Nazi ideology, with its racial madness, has been described as deeply nihilistic. But it is precisely this nihilism that characterizes Stalinism. Perhaps the most depressing chapters of this depressing book are those that describe the - far less known - late Stalin era after the victory in the “Great Patriotic War”. Poverty, hunger, neglect prevail, even in the middle of Moscow; for which Baberowski opens up a wealth of sources. Finally, the Stalinist terror ends abruptly because the dictator dies and the political heirs are tired of mutual murder. It is precisely in this that the end of Stalinism reveals its nihilistic character, which consisted of nothing other than the self-preservation of a terror machine once it was set in motion.
However, the terror did not start with Stalin. It was Lenin himself who set up the first concentration camps, the core of the gulag system, to which more than two and a half million people were supposed to be subjected at the same time, not counting the millions of ex-prisoners living and vegetating around the camps. On the Solovetsky Islands far in the north, not only priests and intellectuals were imprisoned, but also the rebel sailors from Kronstadt in 1921 who wanted to defend the principles of the “proletarian revolution”. Richard Buchner makes reference to this unfortunate tradition of terror, which does not belittle Stalinism as a mere deviation from the “correct” doctrine, in his no less material-saturated book “Terror and Ideology. On the escalation of violence in Leninism and Stalinism (1905-1937/1941) ”(Leipziger Universitätsverlag, Leipzig 2011. 544 pp., 44 €). Buchner, who studied in Moscow as early as 1967/68, later taught at the Eastern European Institute of the Free University of Berlin and is now 71 years old looking after the Potsdam NKVD memorial, has put together a collection of horror that only underscores Baberowski's illusionary view.

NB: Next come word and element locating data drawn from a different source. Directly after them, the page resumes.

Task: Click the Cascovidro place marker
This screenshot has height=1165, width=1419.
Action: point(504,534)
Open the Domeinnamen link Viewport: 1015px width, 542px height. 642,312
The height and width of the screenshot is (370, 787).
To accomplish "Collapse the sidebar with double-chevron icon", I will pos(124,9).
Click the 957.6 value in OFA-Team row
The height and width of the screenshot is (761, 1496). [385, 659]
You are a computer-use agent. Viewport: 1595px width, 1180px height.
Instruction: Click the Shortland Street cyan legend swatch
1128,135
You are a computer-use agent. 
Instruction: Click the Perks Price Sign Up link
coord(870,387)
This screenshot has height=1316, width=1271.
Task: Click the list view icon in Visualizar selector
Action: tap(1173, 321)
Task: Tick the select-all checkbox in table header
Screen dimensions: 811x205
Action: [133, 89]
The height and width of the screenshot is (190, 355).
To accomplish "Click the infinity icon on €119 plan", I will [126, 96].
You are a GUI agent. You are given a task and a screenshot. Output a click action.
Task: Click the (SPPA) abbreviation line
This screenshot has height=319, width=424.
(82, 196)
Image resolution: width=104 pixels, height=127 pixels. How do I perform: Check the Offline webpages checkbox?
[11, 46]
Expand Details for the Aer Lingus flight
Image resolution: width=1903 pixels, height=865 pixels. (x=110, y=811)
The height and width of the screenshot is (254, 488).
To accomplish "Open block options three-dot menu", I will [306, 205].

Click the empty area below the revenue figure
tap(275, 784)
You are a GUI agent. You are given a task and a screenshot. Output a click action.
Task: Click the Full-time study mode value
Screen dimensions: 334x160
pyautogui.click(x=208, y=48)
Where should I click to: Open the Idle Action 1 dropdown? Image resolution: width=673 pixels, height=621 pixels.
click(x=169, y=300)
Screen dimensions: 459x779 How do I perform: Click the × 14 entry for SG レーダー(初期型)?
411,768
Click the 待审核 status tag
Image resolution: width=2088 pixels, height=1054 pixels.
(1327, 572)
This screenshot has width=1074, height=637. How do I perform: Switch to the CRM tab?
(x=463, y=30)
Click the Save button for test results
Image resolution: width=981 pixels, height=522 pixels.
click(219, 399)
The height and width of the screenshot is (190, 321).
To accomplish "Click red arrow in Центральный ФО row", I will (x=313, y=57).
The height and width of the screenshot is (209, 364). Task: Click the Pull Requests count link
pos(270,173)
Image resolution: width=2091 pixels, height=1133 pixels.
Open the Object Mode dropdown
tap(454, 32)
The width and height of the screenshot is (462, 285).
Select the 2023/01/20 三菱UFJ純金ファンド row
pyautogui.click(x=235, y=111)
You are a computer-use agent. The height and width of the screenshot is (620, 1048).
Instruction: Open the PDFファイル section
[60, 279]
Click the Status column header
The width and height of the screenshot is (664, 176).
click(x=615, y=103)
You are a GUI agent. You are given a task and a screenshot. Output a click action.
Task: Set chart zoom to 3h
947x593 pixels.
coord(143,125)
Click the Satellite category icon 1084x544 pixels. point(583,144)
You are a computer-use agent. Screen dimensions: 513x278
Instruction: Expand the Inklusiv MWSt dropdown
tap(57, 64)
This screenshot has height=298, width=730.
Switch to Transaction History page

What is neglected by Baberowski about the fixation on violence in all of its monstrosity, which leads to the edge of intellectual comprehension, is what was created in the Soviet Union at the same time as the years of terror. No matter how much everyday life must have been an everyday nightmare, and not only in the years of the “Yeshovshchina” of 1936/38, factories were built up from the ground, houses pulled up, tractors sent to the fields, art and culture - as if ideologically twisted anyway - not to talk.
The fear of the ubiquitous gulag dominated doings and dreams. There was life in fear, but it was also a life in the midst of and in spite of fear. A book of its own is needed to describe this, but one that takes precise note of the new work of the Berlin historian. It revises an earlier position by establishing a new one that research can no longer go back.
- Jörg Baberowski: Burned earth. Stalin's rule of violence. C.H. Beck, Munich 2012, 606 pages, 29.95 euros.